Julie Kmoch from the Lightroom Team has weighed in on a discussion on the Adobe Forums relating to slowness in Lightroom Develop:

Wait – let me explain what we found first as this may help others.

The pattern you need to be most careful of in using Lightroom: lots and lots of brushing or spot heals are what typically cause problems. Remember that Lightroom has to re-apply every edit you make every time it renders a photo. And we render with every slider change, every crop, etc. The more local corrections you have, the ‘heavier’ the photo gets. This is different from how Photoshop works, where edits typically get baked right into the file as you work.

If you look at your History panel for a photo and see hundreds of steps, you’ll get some quick relief by clearing the history panel. Your latest settings are still saved, you just can’t jump back to a specific point in time once cleared. Alternatively, if there are specific points you want to save, you can always make Snapshots for those stages and then clear the history.

If you’re having to do serious masking work on a particular shoot, such as replacing backgrounds, Photoshop might be the better tool if you have access to it.

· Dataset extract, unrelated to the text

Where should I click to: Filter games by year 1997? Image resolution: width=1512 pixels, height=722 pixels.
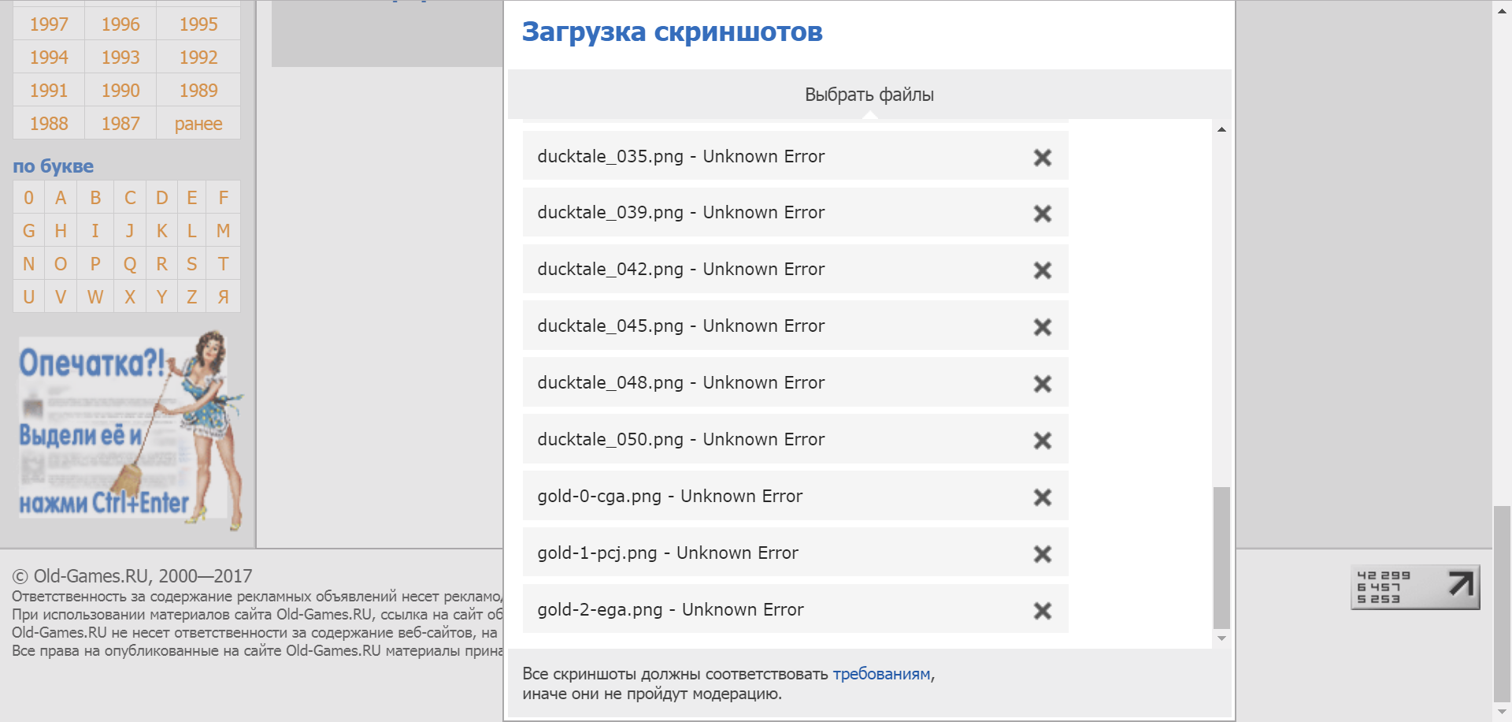pyautogui.click(x=49, y=24)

4 thoughts on “Speeding up images in Develop

  1. I’m finding in LR 5.5 that even if my history is not that large (that is, fewer than 20 items, sometimes as few as 10), LR is VERY slow to update the image (3-10 sec delay). I see a real spike in CPU usage (I have a menu item that gives me real time CPU usage). I’m running OS 10.9.4 on a 2010 Mac Pro with 48GB RAM, so this shouldn’t be a “lack of horsepower” issue.

    1. Memory and CPU wont make that much difference as the Raw generally has compression, meaning the whole file has to be read in order to render-something that needs to be done on every change you make. The demosasiced file that sits in the Camera Raw Cache after Preview generation will help speed this a little. If you want full use of all cores, then DNG is the way to go. Current DNG (vs camera DNG) are tiled and have fast load data, so read in faster and can have many cores rendering the file at the same time. Larger files like that of the D800 also simply take time to process. Use any Raw Processor and render a file to TIff/Jpeg and see how long it takes. That’s what Lightroom has to do each time. Compare a new file to a file with Lens Corrections and Spotting. I’m sure you’ll notice the difference. Those tasks simply take a lot of CPU.

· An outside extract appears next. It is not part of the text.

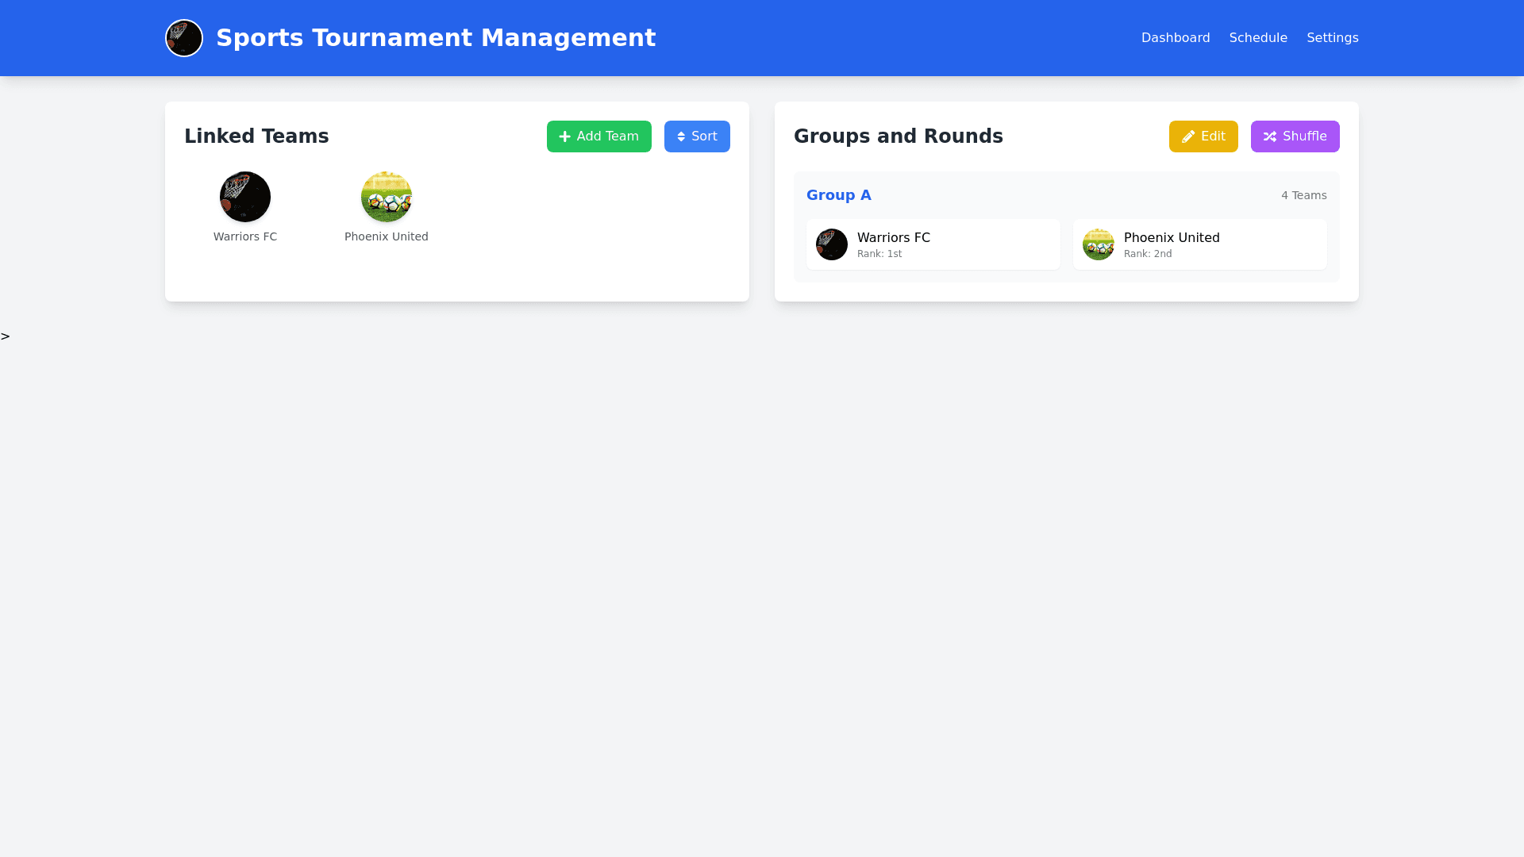
Task: Click the shuffle arrows icon
Action: coord(1270,136)
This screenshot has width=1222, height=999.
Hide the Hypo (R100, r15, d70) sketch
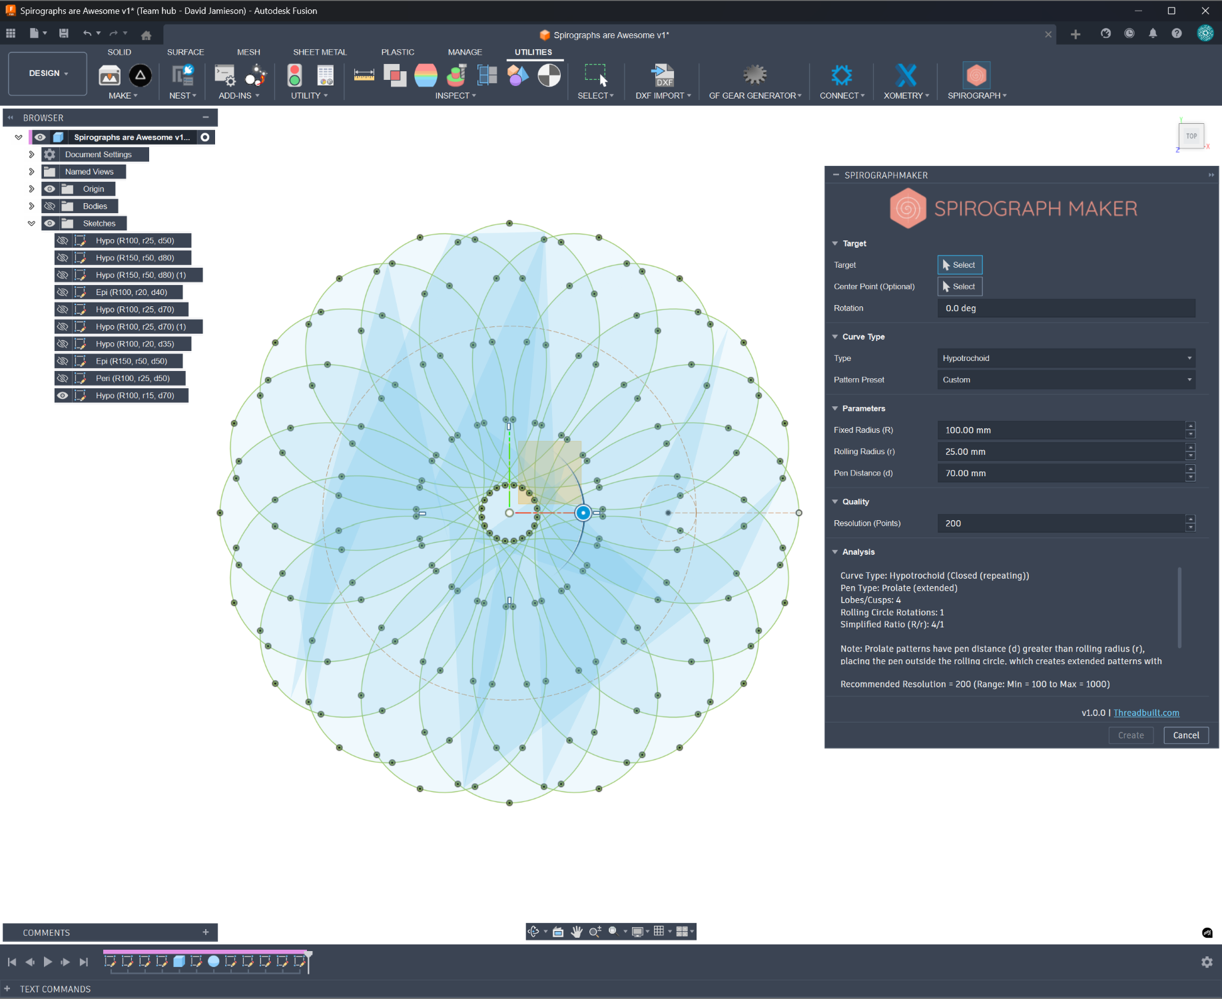62,395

  2. This is so very true because I just noticed how much slower LR5 was immediately after I had just heavily edited a photo with the brush, spot, heal and the other filters along with creating virtual copies, round tripping through external editors and it was just so obvious. So, I started deleting the huge history file and it was much faster moving between those photos because it didn’t have to load all of that history that I accumulated and so much of the history consisted of me applying an edit and then undoing it so many times again and again.